Moins de cours de Français qu’en 1960
Mais le mal est fait et sans doute durable : « les ministres passent, les pédagos restent » écrit Carole Barjon. Un enfant scolarisé aujourd’hui bénéficie de 630 heures de français de moins qu’un écolier né dans les années 60. Soit l’équivalent d’une année et demi de scolarité en moins ! Si les élèves des classes supérieures trouvent toujours des moyens de compenser les failles du système, ceux des classes défavorisées sont les premières victimes de ces évolutions. Un constat déjà fait par Anne Claudine Oller et Sandrine Garcia, largement citées par Carole Barjon. Dans Réapprendre à lire, paru en 2015, ces deux sociologues « bourdieusiennes » montraient la nocivité des méthodes progressistes qui mettaient en échec les élèves les plus défavorisés.

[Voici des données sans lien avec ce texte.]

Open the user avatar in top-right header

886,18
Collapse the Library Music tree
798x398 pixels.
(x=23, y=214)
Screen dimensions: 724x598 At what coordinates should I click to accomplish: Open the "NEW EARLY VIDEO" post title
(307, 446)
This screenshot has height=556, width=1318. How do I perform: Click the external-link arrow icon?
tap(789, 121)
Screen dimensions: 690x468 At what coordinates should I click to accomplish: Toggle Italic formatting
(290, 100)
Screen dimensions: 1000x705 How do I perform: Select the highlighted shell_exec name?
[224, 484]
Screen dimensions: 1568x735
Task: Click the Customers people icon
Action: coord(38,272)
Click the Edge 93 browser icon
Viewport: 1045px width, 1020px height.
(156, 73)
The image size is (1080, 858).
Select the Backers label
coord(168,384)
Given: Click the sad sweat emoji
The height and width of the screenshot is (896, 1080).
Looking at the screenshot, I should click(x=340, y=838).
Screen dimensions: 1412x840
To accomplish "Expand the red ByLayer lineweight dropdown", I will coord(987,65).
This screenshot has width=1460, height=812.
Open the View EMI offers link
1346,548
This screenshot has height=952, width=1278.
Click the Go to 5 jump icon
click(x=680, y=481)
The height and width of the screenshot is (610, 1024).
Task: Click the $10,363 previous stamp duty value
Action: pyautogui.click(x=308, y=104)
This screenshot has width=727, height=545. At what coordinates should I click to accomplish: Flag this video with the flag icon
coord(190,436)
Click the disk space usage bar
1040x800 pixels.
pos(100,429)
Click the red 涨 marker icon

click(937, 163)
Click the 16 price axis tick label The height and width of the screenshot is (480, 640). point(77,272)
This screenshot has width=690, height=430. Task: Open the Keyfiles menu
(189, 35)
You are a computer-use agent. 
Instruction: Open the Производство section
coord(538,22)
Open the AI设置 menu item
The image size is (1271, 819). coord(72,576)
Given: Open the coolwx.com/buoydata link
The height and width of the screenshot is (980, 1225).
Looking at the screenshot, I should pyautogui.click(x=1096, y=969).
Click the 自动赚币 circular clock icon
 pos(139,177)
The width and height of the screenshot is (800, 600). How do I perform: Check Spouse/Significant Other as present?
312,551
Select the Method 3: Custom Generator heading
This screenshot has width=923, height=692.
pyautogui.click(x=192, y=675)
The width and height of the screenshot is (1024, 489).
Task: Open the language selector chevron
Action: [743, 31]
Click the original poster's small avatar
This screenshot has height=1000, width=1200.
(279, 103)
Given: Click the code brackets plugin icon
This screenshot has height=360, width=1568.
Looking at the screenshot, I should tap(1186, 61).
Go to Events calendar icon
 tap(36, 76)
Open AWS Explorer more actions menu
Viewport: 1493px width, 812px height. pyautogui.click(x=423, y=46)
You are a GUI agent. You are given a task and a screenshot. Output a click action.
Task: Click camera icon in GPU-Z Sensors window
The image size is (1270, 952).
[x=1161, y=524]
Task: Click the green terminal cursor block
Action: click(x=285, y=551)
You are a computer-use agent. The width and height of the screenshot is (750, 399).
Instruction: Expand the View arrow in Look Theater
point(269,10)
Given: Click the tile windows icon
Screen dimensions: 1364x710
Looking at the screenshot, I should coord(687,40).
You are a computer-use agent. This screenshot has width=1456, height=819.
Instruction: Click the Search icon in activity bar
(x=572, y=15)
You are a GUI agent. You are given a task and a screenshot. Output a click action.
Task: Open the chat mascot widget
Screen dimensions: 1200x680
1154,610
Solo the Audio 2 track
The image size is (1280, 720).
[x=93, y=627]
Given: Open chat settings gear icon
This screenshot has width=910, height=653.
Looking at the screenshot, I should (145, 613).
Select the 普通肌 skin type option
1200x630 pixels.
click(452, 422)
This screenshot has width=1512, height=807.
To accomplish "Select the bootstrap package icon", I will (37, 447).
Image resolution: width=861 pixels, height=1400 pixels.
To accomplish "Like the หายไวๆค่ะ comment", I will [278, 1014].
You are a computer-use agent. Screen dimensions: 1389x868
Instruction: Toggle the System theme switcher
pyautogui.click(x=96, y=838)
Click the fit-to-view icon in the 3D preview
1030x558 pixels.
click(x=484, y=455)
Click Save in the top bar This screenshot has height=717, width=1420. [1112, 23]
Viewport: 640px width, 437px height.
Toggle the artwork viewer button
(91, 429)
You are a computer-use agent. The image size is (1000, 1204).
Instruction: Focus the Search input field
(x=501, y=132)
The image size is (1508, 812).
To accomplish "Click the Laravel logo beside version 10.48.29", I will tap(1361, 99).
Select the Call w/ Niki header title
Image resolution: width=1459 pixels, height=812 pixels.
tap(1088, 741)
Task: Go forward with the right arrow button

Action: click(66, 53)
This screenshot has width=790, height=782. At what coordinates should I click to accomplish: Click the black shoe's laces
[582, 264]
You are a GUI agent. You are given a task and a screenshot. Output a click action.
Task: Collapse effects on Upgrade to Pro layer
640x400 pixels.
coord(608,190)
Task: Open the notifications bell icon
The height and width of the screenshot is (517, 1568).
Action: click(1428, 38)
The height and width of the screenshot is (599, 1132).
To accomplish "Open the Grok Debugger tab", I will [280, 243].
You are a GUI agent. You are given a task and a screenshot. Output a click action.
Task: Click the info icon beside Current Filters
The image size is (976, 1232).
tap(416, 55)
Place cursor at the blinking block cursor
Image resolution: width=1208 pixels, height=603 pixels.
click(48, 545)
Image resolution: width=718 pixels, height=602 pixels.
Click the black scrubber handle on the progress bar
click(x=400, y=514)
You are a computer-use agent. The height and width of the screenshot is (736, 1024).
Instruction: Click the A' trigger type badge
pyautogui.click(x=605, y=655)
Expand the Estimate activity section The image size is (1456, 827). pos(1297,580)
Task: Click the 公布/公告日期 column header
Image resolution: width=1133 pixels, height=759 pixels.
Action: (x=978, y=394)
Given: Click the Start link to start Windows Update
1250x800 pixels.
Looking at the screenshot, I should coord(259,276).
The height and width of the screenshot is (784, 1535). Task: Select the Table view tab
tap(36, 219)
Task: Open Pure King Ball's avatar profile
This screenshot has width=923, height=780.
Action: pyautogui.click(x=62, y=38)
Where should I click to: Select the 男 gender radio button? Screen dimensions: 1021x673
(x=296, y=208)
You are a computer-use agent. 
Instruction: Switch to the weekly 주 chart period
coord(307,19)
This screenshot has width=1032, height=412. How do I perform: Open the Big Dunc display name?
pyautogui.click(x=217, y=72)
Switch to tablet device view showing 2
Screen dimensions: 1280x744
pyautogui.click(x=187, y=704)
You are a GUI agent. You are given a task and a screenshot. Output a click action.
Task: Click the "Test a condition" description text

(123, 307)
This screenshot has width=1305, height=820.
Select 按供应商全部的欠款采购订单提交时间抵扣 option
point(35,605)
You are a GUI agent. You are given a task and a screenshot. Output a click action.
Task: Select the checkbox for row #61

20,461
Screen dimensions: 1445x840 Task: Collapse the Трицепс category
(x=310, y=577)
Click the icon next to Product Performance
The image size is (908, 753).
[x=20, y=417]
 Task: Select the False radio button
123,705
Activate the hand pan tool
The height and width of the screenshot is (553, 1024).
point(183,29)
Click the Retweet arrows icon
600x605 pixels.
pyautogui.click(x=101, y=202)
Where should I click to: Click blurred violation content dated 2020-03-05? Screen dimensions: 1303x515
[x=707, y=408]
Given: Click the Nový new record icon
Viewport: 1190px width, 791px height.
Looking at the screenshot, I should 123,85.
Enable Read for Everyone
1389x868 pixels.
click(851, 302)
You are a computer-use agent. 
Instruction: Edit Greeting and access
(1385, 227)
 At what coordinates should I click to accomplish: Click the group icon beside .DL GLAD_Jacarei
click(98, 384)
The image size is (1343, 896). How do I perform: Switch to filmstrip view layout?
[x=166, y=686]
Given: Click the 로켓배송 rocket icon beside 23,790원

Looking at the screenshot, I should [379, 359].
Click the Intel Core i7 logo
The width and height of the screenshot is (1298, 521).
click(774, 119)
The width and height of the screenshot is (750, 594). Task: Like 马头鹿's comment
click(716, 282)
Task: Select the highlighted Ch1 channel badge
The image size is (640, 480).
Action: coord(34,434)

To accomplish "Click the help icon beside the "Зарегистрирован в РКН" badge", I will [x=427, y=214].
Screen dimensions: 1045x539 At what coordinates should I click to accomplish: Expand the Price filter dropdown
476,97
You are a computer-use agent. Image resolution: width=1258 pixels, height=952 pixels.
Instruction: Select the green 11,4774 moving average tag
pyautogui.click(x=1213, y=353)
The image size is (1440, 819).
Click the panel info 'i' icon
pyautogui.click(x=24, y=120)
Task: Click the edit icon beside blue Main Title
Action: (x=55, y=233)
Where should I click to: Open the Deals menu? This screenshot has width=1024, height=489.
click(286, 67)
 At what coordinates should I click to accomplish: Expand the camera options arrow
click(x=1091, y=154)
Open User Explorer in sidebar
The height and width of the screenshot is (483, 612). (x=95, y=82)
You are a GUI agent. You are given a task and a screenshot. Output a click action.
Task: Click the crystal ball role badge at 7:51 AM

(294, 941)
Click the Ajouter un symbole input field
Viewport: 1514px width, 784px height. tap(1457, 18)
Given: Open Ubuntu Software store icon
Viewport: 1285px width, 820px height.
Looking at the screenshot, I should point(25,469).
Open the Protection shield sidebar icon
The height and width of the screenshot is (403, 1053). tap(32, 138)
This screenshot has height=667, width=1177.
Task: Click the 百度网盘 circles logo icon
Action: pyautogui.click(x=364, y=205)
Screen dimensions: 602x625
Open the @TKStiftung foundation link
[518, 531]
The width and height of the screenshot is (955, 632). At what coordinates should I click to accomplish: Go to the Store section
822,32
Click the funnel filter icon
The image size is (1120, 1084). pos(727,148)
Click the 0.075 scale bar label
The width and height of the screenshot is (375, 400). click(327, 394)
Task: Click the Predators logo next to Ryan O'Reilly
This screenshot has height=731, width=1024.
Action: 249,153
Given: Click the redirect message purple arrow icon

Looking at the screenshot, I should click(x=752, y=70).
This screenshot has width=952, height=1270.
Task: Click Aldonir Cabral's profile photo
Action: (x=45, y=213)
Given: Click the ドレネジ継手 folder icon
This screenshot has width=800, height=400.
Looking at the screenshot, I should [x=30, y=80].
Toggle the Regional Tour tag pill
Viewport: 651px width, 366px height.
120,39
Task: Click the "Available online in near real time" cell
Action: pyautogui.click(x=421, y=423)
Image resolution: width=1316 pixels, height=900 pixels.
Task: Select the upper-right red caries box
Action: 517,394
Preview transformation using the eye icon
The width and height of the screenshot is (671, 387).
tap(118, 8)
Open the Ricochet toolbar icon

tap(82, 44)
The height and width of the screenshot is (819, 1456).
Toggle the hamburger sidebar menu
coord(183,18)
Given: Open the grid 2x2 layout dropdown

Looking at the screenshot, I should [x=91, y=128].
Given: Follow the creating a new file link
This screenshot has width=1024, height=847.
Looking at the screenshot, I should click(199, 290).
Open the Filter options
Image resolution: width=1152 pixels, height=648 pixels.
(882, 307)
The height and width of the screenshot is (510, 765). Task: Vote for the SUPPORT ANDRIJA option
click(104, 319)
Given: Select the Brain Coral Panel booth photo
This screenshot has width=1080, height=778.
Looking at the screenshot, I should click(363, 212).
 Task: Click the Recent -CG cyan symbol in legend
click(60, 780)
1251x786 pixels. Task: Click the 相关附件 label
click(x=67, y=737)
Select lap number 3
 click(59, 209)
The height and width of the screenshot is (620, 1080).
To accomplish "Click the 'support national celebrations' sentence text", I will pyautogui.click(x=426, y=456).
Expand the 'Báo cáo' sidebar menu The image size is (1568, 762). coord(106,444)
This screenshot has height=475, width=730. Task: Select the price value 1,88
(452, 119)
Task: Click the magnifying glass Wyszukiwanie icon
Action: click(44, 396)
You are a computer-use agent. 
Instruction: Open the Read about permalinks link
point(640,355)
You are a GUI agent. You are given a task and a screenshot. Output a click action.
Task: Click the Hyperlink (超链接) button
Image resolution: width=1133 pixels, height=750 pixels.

Un sentiment d’échec du système éducatif qui explique le succès du livre de Céline Alvarez « les lois naturelles de l’enfant», simple réécriture de la pédagogie Montessori dont la réussite est en, fait largement liée à la motivation des acteurs (parents, professeurs, enfants).
Face à cette école en panne de transmission, dépourvue de projet collectif, s’impose ainsi une vision privée de l’éducation au service d’un individu autonome où chacun « bricole » ses propres méthodes pour compenser les failles du système. La consécration d’un principe absolu d’inégalités au cœur de cette école qui se voulait celle de l’égalité, bien loin des vœux pieux des thuriféraires de la « compensation sociale ».
Mais qui sont les assassins de l’école ?, Carole Barjon- Editions Robert Laffont, 2016.